Überliefert wird auch, dass ihr als Zwölfjährige bereits ein Vertrag von einem christlichen Musiklabel angeboten wurde, sie sich aber schließlich vom rein religiösen Gesang ab- und dem Soul und Jazz zuwandte. Unter ihrem Geburtsnamen hat sie ein paar Singles veröffentlicht und für andere Sängerinnen Songs geschrieben. Vor nicht allzu langer Zeit verwandelte sie sich in jene Diva mit exzentrischer weißer Afroperücke und nannte sich nach einem Stück von Nina Simone Lady Blackbird. Und im letzten Jahr erschien ihr Albumdebüt „Black Acid Soul“ und wurde überschwänglich aufgenommen.

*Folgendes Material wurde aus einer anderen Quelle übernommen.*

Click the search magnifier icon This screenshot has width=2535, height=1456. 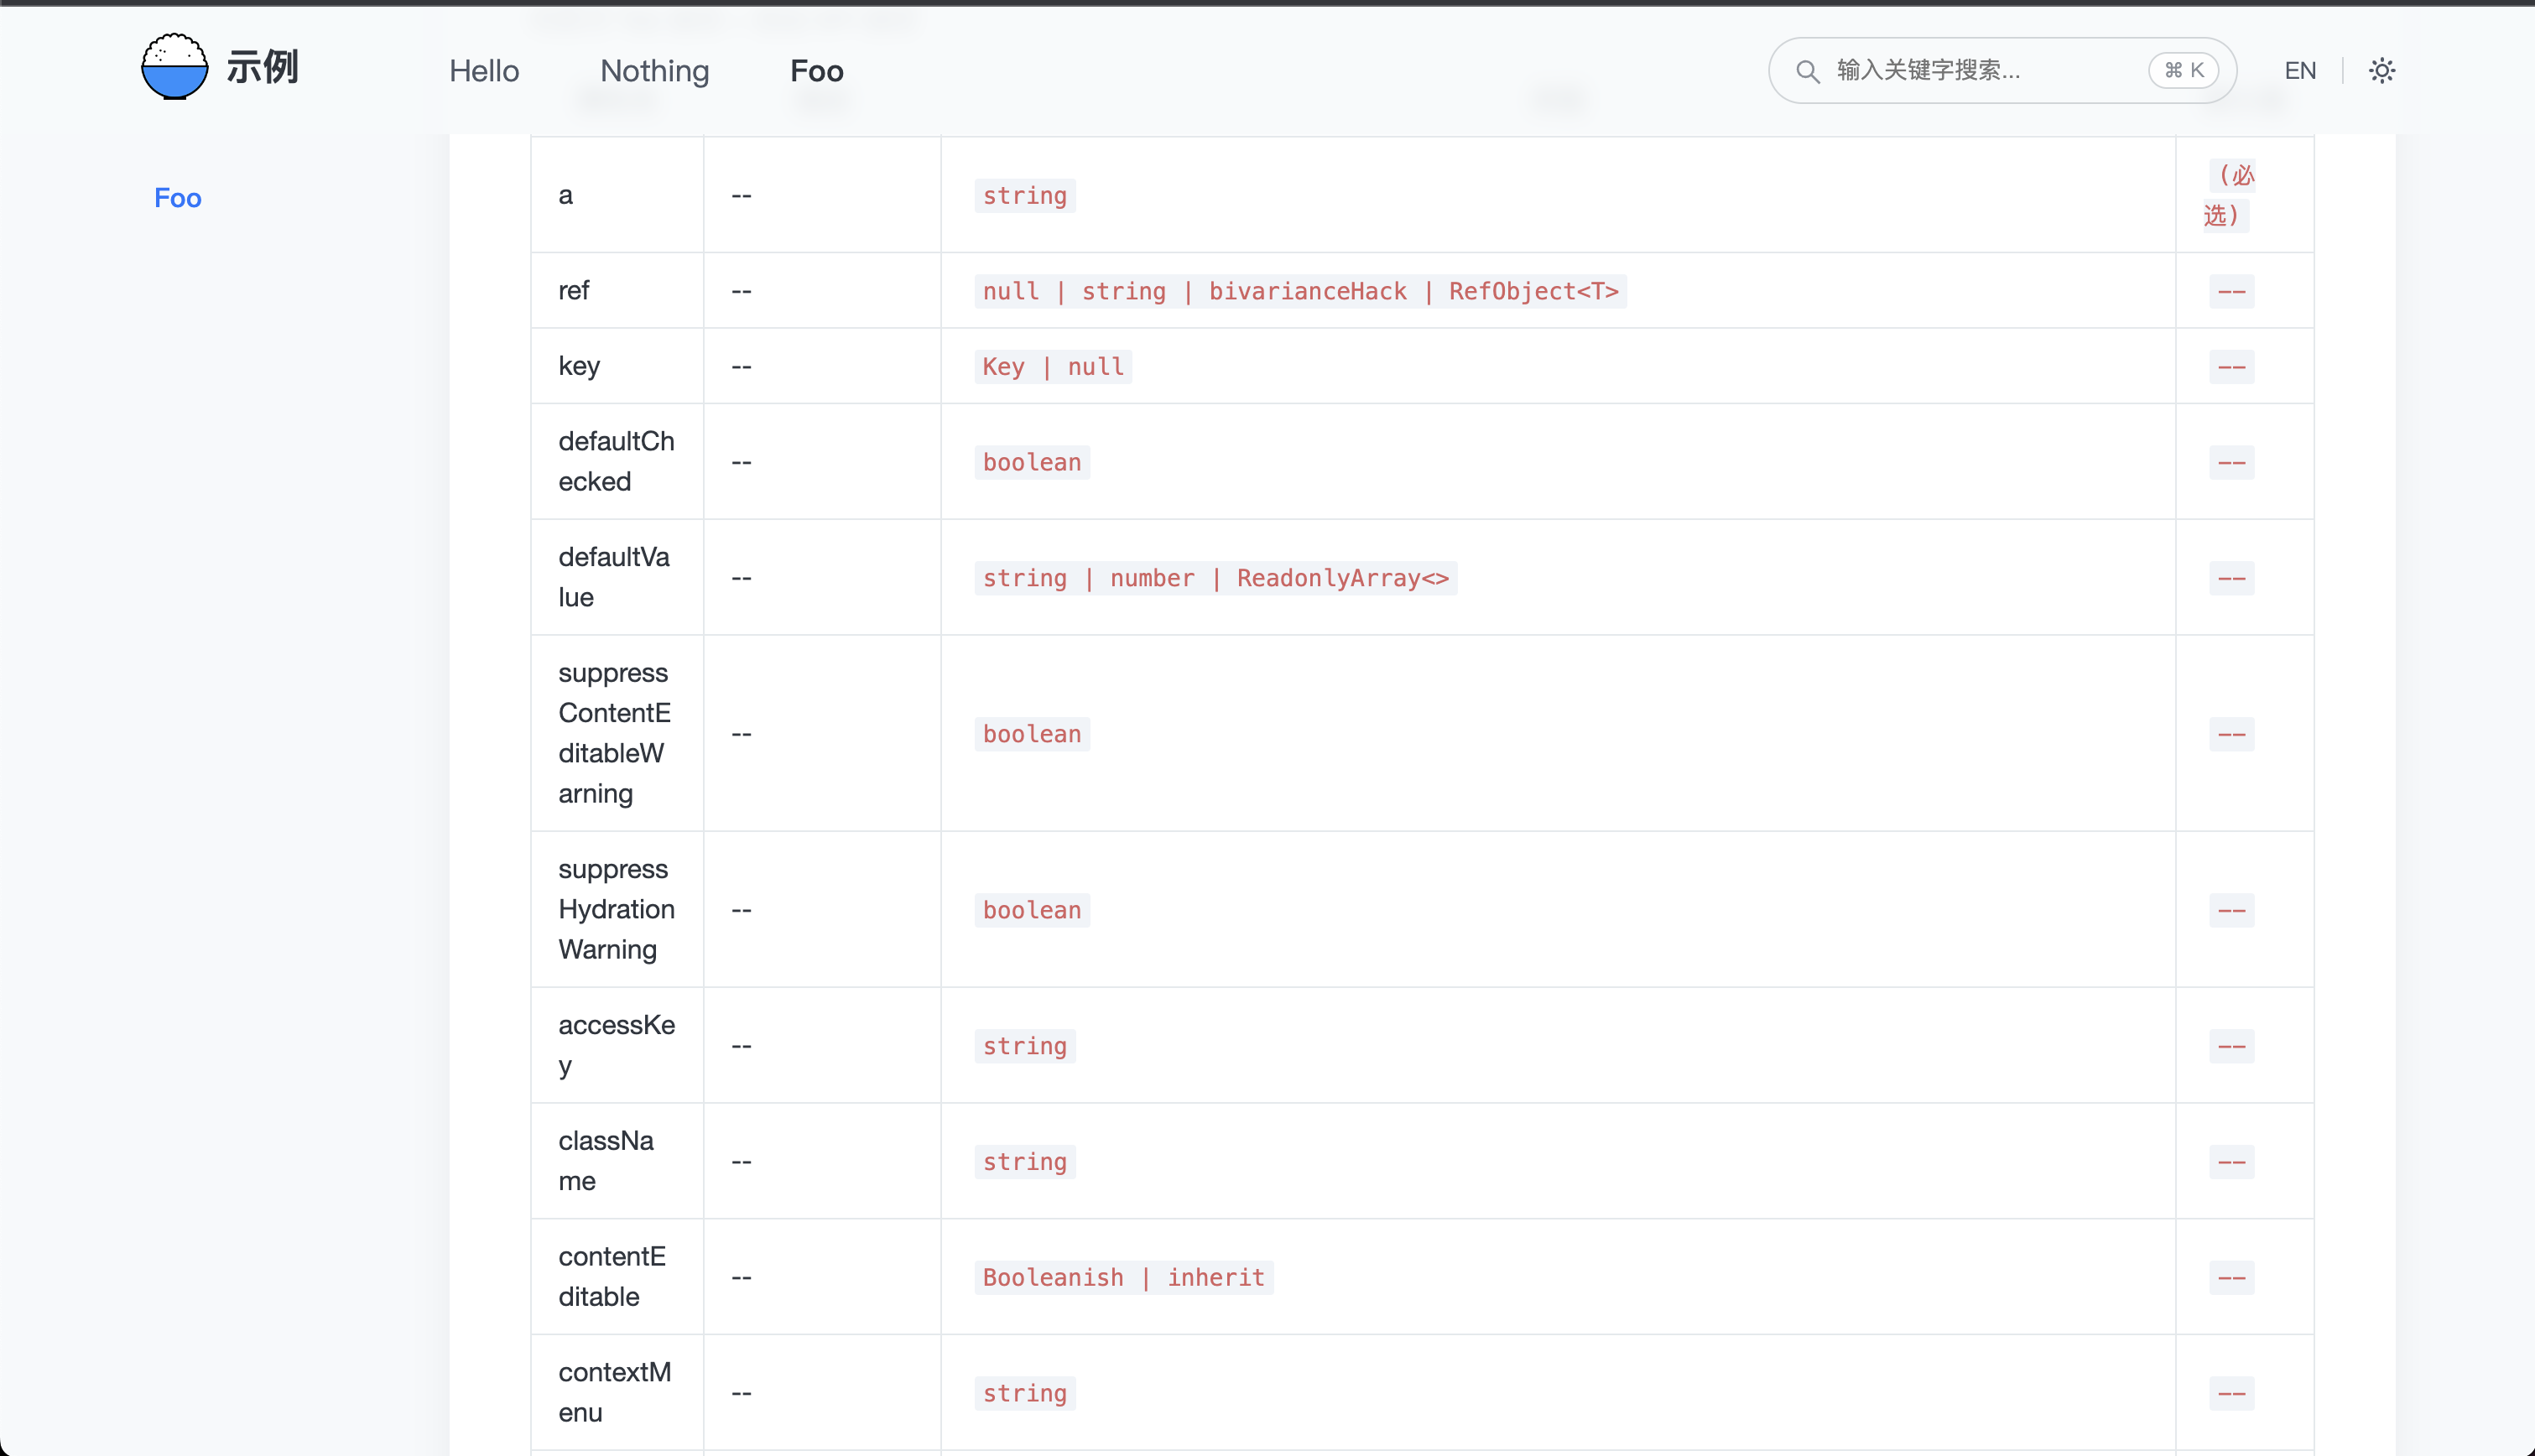(x=1807, y=71)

„Black Acid Soul“ ist eine sehr konzentrierte, reduzierte Platte. Bass, Klavier und Schlagzeug bleiben dezent im Hintergrund, um Lady Blackbirds Stimme größtmöglichen Raum zu geben – manchmal kommt die Gitarre von Chris Seefried hinzu, auf einem Stück steuert Trombone Shorty ein Posaunen-Solo bei. Das Material ist sorgfältig ausgewählt, zwei Eigenkompositionen, die zeitlos klingen, daneben aber eher unbekanntere Werke aus dem Backkatalog der Soul-, Folk- und Jazzgeschichte. Natürlich Nina Simones „Blackbird“, „It’ll Never Happen Again“ von Tim Hardin, ein auf Bill Evans’ „Peace Piece“ beruhendes Stück oder der Song „Collage“ der Funkband The James Gang aus den späten Sechzigern.

„Black Acid Soul“ ist sensationell. Aber selbst, wenn man das Album über die bestmögliche HiFi-Anlage hört – die enorme Intensität, die raumweitende Ausdruckskraft, die raue Schönheit von Lady Blackbirds Stimme– zwischen Nina Simone und Tina Turner – vermittelt sich live noch einmal sehr viel imposanter. Es ist wie eine Offenbarung; sie verwandelt den alten, offenen, mit der Stadt verwachsenen Würzburger Hafen in einen intimen Club. Ihr Gespür für Phrasierung und dramatische Linien ist bewundernswert, ihre Bühnen-Persona geradezu atemberaubend, ihr Charme zum Wegschmelzen und ihre Begleitband auf zurückhaltende Weise inspirierend.

Der Abend ist ein Versprechen, kurz und eindringlich, gut eine Stunde lang. Lady Blackbird trägt jedes Stück von „Black Acid Soul“ vor, als würde sie es zum ersten Mal tun; sie umgarnt das Publikum, weiß um ihre Wirkung, und sie strahlt ein Selbstbewusstsein aus, das nicht mit Arroganz verwechselt werden darf: Es rührt vermutlich von dem langen Weg, der sie zu Lady Blackbird gemacht hat. Wir werden noch viel von ihr hören.